Monument aux Morts 1914-1918 et 1939-1945
 face au clocher de l'église de la commune des Salles-Lavauguyon

Les décès par suites de guerre (soldats morts au combat, décédés des suites de leurs blessures, de maladie ou accidentellement) de la commune des Salles-Lavauguyon pour la période 1914-1918 (Grande Guerre) sont aux nombre de 40.

Ce chiffre des combattants décédés (soldats de tous grades confondus) pendant le premier conflit mondial, comparé aux nombre d'habitants recensés dans la commune des Salles-Lavauguyon en 1911, permet de constater l' impact direct de plus de quatre années de guerres dans une région éloignée de la zone des combats, puisque c'est près de 6% de la population qui fut décimée pendant cette période.

Une comparaison entre les chiffres des recensements de la population de la commune des Salles-Lavauguyon pour les années 1911 et 1921 parait éloquente sur l'impact des évènements du début du XXème siècle sur la démographie.

Les conséquences de la Grande Guerre conjuguées à celles de la pandémie de grippe durant l'hiver 1918-1919, furent directement perceptibles lors du recensement de 1921, puisque seulement 580 personnes étaient recensés alors qu'ils y avait encore 680 habitants enregistrés lors du recensement de 1911, soit un déficit de 100 individus en une dizaine d'années, une diminution de plus de 14% de la population (le recensement de 1916 ne fut pas réalisé pour causes de guerre).

Croix de Guerre 1914-1918
Le nombre des décès par année de guerre et par période de combats varie de manière notable tout au long de la Grande Guerre, les premiers mois du conflit furent par comparaison avec la longueur des hostilités les plus meurtriers pour les armées françaises ; le système de l'offensive coute que coute au mépris des vies humaines coutât de très nombreuses vies d’officiers et de soldat à l'infanterie française.

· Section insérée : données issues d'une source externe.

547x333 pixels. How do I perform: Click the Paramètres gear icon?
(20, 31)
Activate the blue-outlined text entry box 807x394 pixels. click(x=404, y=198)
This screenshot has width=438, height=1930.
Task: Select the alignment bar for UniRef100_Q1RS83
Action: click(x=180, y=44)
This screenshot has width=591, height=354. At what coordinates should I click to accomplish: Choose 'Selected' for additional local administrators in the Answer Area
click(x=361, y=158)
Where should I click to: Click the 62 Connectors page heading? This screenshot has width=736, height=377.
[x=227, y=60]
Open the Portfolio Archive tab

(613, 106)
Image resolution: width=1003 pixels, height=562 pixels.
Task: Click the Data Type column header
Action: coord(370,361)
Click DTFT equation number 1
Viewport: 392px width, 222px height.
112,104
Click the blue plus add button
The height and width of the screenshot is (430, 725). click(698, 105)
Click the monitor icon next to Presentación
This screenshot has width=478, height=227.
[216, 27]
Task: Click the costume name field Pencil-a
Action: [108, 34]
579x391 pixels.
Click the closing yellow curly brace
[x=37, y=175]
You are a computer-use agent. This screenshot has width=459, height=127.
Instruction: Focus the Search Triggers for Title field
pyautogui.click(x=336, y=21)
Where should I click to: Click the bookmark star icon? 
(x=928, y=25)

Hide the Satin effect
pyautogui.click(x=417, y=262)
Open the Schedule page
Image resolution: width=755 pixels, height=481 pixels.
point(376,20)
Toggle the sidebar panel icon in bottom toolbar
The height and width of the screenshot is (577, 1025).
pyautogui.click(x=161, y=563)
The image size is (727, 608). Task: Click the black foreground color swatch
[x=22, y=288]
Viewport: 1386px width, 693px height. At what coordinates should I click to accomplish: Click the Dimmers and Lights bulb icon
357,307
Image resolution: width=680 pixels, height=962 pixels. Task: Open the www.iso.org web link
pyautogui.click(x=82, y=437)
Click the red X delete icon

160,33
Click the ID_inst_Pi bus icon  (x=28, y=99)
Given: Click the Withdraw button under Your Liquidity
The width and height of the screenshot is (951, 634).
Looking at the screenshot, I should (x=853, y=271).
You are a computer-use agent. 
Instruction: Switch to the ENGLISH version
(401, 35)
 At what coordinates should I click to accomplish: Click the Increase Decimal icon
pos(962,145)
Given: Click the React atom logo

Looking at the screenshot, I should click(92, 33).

Les décomptes des décès des soldats originaires des Salles-Lavauguyon ne diffèrent pas considérablement des constatations générales en France, puisque 5 pertes étaient à déplorer parmi les hommes originaire de cette commune pour le seul mois d’août 1914, 3 pour le mois de septembre et une au mois d’octobre, ce qui formait un triste total de 9 décès pour les cinq mois de conflit de cette première année de guerre.

Tombe de Jean Rassat,
décédé en septembre 1915
Par comparaison, seulement 7 décès vinrent attrister l'année 1915, malgré les nombreuses pertes en vies humaines que coutât le début de la guerre de positions.

Les conséquences de la bataille menée de février à décembre 1916 devant Verdun et qui couta la vie à près de 300 000 combattants des deux armées belligérantes (163 000 soldats français et 143 000 allemands) ne fut que relativement perceptible pour les hommes originaires de la commune des Salles-Lavauguyon puisque seulement 4 décès de combattants étaient enregistrés cette année là.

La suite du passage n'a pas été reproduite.